__WHAT IS NEEDED__
Go through the records below and restate each one word for word.
---------------
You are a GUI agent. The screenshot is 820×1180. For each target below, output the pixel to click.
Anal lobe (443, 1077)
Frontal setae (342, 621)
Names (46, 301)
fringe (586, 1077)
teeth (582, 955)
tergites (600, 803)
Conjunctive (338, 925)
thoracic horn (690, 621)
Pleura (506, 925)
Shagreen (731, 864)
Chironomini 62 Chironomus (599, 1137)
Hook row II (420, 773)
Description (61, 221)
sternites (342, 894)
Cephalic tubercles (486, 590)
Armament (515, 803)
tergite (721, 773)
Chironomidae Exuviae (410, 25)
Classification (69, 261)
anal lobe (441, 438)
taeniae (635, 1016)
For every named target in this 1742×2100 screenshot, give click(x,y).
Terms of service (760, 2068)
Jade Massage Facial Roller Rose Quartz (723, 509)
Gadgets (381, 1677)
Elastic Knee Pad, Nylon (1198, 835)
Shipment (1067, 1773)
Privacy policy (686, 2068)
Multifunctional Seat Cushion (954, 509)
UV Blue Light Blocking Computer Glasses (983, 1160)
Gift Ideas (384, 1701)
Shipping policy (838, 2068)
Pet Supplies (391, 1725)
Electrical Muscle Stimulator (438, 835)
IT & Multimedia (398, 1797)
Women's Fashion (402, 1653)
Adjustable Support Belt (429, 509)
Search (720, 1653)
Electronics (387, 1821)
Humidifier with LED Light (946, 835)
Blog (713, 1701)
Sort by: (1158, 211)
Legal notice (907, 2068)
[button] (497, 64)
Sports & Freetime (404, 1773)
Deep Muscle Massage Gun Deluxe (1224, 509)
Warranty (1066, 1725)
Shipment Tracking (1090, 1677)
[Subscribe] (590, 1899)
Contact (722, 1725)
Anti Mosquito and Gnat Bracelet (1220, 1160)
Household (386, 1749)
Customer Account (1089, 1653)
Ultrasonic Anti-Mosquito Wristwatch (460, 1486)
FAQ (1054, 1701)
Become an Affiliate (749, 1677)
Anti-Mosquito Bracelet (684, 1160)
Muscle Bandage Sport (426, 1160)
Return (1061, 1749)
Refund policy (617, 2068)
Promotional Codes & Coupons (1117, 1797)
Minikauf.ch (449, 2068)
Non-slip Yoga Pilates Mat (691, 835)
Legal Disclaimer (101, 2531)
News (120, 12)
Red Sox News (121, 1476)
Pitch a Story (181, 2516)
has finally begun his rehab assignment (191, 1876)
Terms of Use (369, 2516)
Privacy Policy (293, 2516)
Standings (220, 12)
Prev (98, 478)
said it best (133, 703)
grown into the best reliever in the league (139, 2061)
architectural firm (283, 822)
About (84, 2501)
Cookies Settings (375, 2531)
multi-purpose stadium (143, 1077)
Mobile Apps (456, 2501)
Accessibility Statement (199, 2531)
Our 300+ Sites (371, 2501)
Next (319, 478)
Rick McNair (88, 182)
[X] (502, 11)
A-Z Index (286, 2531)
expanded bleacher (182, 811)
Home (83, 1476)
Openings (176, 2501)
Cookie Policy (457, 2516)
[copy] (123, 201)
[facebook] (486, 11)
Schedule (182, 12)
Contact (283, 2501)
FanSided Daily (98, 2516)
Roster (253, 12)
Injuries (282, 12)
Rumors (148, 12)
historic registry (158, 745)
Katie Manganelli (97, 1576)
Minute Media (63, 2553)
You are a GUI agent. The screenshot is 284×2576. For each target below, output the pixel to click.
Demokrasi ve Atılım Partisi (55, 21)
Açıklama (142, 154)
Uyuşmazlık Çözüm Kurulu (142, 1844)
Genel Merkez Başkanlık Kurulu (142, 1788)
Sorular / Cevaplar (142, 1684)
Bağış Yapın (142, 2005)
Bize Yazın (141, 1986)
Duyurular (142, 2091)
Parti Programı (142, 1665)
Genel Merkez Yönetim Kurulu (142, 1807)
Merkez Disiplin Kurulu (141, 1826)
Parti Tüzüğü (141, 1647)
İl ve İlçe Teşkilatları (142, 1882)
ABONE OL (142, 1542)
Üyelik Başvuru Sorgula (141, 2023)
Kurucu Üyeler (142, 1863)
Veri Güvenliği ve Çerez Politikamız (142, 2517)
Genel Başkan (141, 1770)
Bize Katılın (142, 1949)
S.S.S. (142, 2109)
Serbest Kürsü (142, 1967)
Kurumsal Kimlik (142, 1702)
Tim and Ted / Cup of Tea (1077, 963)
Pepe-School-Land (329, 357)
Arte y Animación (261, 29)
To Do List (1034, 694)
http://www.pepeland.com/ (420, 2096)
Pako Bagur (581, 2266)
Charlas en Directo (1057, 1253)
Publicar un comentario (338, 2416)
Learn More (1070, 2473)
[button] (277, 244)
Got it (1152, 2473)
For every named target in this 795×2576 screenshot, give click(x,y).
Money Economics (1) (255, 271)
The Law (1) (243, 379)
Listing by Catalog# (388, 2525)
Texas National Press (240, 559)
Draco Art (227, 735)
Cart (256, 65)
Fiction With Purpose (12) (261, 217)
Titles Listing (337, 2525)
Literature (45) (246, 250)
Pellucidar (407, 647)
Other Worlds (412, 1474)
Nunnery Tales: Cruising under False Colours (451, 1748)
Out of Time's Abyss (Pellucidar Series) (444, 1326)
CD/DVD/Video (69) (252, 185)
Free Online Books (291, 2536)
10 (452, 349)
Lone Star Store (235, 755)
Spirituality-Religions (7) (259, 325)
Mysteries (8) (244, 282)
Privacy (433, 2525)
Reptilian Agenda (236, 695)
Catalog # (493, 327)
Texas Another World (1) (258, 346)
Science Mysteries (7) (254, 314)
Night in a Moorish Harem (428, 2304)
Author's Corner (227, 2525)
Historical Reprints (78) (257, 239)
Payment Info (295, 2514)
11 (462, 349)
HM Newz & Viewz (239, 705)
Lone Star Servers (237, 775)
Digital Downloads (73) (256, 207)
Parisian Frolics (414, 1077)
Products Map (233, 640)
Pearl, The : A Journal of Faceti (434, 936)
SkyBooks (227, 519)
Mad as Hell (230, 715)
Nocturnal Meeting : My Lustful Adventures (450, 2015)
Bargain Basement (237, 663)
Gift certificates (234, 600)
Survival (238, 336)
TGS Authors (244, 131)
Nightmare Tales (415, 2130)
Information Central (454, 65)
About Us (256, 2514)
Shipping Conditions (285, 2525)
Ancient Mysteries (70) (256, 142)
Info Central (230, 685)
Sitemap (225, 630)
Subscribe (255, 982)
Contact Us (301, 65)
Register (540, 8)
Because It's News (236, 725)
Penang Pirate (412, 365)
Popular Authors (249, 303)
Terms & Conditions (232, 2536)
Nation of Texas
---------------
__RESPONSE FOR THIS EXERCISE__
You are a GUI agent. The screenshot is 820×1180. For each target below, output the pixel to click.
Anal lobe (443, 1077)
Frontal setae (342, 621)
Names (46, 301)
fringe (586, 1077)
teeth (582, 955)
tergites (600, 803)
Conjunctive (338, 925)
thoracic horn (690, 621)
Pleura (506, 925)
Shagreen (731, 864)
Chironomini 62 Chironomus (599, 1137)
Hook row II (420, 773)
Description (61, 221)
sternites (342, 894)
Cephalic tubercles (486, 590)
Armament (515, 803)
tergite (721, 773)
Chironomidae Exuviae (410, 25)
Classification (69, 261)
anal lobe (441, 438)
taeniae (635, 1016)
For every named target in this 1742×2100 screenshot, give click(x,y).
Terms of service (760, 2068)
Jade Massage Facial Roller Rose Quartz (723, 509)
Gadgets (381, 1677)
Elastic Knee Pad, Nylon (1198, 835)
Shipment (1067, 1773)
Privacy policy (686, 2068)
Multifunctional Seat Cushion (954, 509)
UV Blue Light Blocking Computer Glasses (983, 1160)
Gift Ideas (384, 1701)
Shipping policy (838, 2068)
Pet Supplies (391, 1725)
Electrical Muscle Stimulator (438, 835)
IT & Multimedia (398, 1797)
Women's Fashion (402, 1653)
Adjustable Support Belt (429, 509)
Search (720, 1653)
Electronics (387, 1821)
Humidifier with LED Light (946, 835)
Blog (713, 1701)
Sort by: (1158, 211)
Legal notice (907, 2068)
[button] (497, 64)
Sports & Freetime (404, 1773)
Deep Muscle Massage Gun Deluxe (1224, 509)
Warranty (1066, 1725)
Shipment Tracking (1090, 1677)
[Subscribe] (590, 1899)
Contact (722, 1725)
Anti Mosquito and Gnat Bracelet (1220, 1160)
Household (386, 1749)
Customer Account (1089, 1653)
Ultrasonic Anti-Mosquito Wristwatch (460, 1486)
FAQ (1054, 1701)
Become an Affiliate (749, 1677)
Anti-Mosquito Bracelet (684, 1160)
Muscle Bandage Sport (426, 1160)
Return (1061, 1749)
Refund policy (617, 2068)
Promotional Codes & Coupons (1117, 1797)
Minikauf.ch (449, 2068)
Non-slip Yoga Pilates Mat (691, 835)
Legal Disclaimer (101, 2531)
News (120, 12)
Red Sox News (121, 1476)
Pitch a Story (181, 2516)
has finally begun his rehab assignment (191, 1876)
Terms of Use (369, 2516)
Privacy Policy (293, 2516)
Standings (220, 12)
Prev (98, 478)
said it best (133, 703)
grown into the best reliever in the league (139, 2061)
architectural firm (283, 822)
About (84, 2501)
Cookies Settings (375, 2531)
multi-purpose stadium (143, 1077)
Mobile Apps (456, 2501)
Accessibility Statement (199, 2531)
Our 300+ Sites (371, 2501)
Next (319, 478)
Rick McNair (88, 182)
[X] (502, 11)
A-Z Index (286, 2531)
expanded bleacher (182, 811)
Home (83, 1476)
Openings (176, 2501)
Cookie Policy (457, 2516)
[copy] (123, 201)
[facebook] (486, 11)
Schedule (182, 12)
Contact (283, 2501)
FanSided Daily (98, 2516)
Roster (253, 12)
Injuries (282, 12)
Rumors (148, 12)
historic registry (158, 745)
Katie Manganelli (97, 1576)
Minute Media (63, 2553)
You are a GUI agent. The screenshot is 284×2576. For each target below, output the pixel to click.
Demokrasi ve Atılım Partisi (55, 21)
Açıklama (142, 154)
Uyuşmazlık Çözüm Kurulu (142, 1844)
Genel Merkez Başkanlık Kurulu (142, 1788)
Sorular / Cevaplar (142, 1684)
Bağış Yapın (142, 2005)
Bize Yazın (141, 1986)
Duyurular (142, 2091)
Parti Programı (142, 1665)
Genel Merkez Yönetim Kurulu (142, 1807)
Merkez Disiplin Kurulu (141, 1826)
Parti Tüzüğü (141, 1647)
İl ve İlçe Teşkilatları (142, 1882)
ABONE OL (142, 1542)
Üyelik Başvuru Sorgula (141, 2023)
Kurucu Üyeler (142, 1863)
Veri Güvenliği ve Çerez Politikamız (142, 2517)
Genel Başkan (141, 1770)
Bize Katılın (142, 1949)
S.S.S. (142, 2109)
Serbest Kürsü (142, 1967)
Kurumsal Kimlik (142, 1702)
Tim and Ted / Cup of Tea (1077, 963)
Pepe-School-Land (329, 357)
Arte y Animación (261, 29)
To Do List (1034, 694)
http://www.pepeland.com/ (420, 2096)
Pako Bagur (581, 2266)
Charlas en Directo (1057, 1253)
Publicar un comentario (338, 2416)
Learn More (1070, 2473)
[button] (277, 244)
Got it (1152, 2473)
For every named target in this 795×2576 screenshot, give click(x,y).
Money Economics (1) (255, 271)
The Law (1) (243, 379)
Listing by Catalog# (388, 2525)
Texas National Press (240, 559)
Draco Art (227, 735)
Cart (256, 65)
Fiction With Purpose (12) (261, 217)
Titles Listing (337, 2525)
Literature (45) (246, 250)
Pellucidar (407, 647)
Other Worlds (412, 1474)
Nunnery Tales: Cruising under False Colours (451, 1748)
Out of Time's Abyss (Pellucidar Series) (444, 1326)
CD/DVD/Video (69) (252, 185)
Free Online Books (291, 2536)
10 (452, 349)
Lone Star Store (235, 755)
Spirituality-Religions (7) (259, 325)
Mysteries (8) (244, 282)
Privacy (433, 2525)
Reptilian Agenda (236, 695)
Catalog # (493, 327)
Texas Another World (1) (258, 346)
Science Mysteries (7) (254, 314)
Night in a Moorish Harem (428, 2304)
Author's Corner (227, 2525)
Historical Reprints (78) (257, 239)
Payment Info (295, 2514)
11 (462, 349)
HM Newz & Viewz (239, 705)
Lone Star Servers (237, 775)
Digital Downloads (73) (256, 207)
Parisian Frolics (414, 1077)
Products Map (233, 640)
Pearl, The : A Journal of Faceti (434, 936)
SkyBooks (227, 519)
Mad as Hell (230, 715)
Nocturnal Meeting : My Lustful Adventures (450, 2015)
Bargain Basement (237, 663)
Gift certificates (234, 600)
Survival (238, 336)
TGS Authors (244, 131)
Nightmare Tales (415, 2130)
Information Central (454, 65)
About Us (256, 2514)
Shipping Conditions (285, 2525)
Ancient Mysteries (70) (256, 142)
Info Central (230, 685)
Sitemap (225, 630)
Subscribe (255, 982)
Contact Us (301, 65)
Register (540, 8)
Because It's News (236, 725)
Penang Pirate (412, 365)
Popular Authors (249, 303)
Terms & Conditions (232, 2536)
Nation of Texas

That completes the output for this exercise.